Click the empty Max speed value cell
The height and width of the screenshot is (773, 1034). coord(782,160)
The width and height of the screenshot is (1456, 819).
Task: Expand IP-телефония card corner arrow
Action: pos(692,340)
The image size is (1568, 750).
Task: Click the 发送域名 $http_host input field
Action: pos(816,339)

===

*Written problem*
Show every line above that contains the word "Click".

*Written reply*
Click the empty Max speed value cell
Task: Click the 发送域名 $http_host input field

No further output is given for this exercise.